Some examples of reflex actions are pupils contracting in bright
light, knee jerk and blinking.
Sensory nerves cells send a message to the spinal cord. A relay
nerve connects the sensory nerve to the motor nerve in the spinal
cord. A message is sent down the motor nerve to make a muscle
contract.
D
Changing levels of performance
Aching muscles
If you exercise for very hard or for a long time, eventually your
muscles will ache.
This is because they are not getting enough oxygen and because a
waste product called lactic acid has built up in the muscles. This is
called muscle fatigue.
Anaerobic respiration in muscles
If not enough oxygen is available for your muscles to carry out
aerobic respiration, they are able to switch to anaerobic respiration
to allow you carry on using the muscles for a while longer. Instead
of producing CO2 and water as in aerobic respiration, your muscles
produce lactic acid. This build up of lactic acid makes your muscles
ache.
With enough O2
glucose + O2---- CO2 + water
With no O2
glucose ---- lactic acid
How exercise affects pulse rate and breathing rate
After exercise the breathing rate will increase. This is so that more
oxygen is absorbed at the lungs.
After exercise the pulse rate will increase. This is so that more
food and oxygen van be carried to the muscles.

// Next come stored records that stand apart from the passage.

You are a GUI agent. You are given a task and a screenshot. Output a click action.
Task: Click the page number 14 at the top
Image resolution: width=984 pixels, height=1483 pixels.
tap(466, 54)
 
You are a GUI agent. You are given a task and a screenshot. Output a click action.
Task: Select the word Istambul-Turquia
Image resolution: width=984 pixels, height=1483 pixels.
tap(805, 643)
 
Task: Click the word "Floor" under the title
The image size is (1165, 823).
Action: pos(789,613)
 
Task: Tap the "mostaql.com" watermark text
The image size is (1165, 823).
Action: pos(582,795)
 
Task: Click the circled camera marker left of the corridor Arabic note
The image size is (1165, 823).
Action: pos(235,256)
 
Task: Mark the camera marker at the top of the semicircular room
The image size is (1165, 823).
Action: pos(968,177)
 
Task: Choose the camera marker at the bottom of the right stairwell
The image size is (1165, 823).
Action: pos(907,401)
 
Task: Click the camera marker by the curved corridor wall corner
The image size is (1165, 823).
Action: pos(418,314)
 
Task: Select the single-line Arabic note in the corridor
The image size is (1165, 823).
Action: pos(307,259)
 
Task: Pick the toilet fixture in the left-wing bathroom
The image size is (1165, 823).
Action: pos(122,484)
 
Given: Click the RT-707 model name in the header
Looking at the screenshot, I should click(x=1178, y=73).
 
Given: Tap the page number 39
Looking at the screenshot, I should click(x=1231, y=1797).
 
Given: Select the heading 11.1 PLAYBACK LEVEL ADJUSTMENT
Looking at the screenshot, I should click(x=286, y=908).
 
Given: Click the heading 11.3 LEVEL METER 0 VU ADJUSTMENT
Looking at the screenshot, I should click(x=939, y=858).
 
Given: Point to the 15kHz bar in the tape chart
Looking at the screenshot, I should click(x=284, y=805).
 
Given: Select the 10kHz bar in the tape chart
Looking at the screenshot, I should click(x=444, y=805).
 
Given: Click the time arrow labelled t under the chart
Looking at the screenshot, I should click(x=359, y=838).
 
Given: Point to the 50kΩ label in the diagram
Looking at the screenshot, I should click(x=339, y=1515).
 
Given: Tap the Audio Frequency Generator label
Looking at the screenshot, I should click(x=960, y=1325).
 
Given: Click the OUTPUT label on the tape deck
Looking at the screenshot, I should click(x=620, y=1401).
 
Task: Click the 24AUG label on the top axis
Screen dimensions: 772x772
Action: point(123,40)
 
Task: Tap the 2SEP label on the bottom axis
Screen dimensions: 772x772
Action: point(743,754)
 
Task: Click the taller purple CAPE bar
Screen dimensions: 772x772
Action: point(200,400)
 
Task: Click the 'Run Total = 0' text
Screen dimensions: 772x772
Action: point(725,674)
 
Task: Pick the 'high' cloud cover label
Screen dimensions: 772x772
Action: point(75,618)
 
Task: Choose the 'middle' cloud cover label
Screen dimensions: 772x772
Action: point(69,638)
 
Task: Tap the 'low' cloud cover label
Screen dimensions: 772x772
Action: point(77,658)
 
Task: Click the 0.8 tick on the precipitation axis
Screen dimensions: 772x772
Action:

The time taken for your heart rate, breathing rate and lactic acid
levels to return to normal after exercise is called the recovery time.
The time taken to recover is an indication of how fit you are. In
general the longer it takes for your body to recover, the less fit you
may be.
The effect of training on fitness
A trained athlete’s heart rate and breathing rate are usually lower
than and untrained or unfit person. Another result of training is
that and athlete’s heart and breathing rate do not increase as
much as an untrained person during exercise.
Therefore it is fair to say that training improves the efficiency of
the heart and lungs.
Also training lessens the recovery time.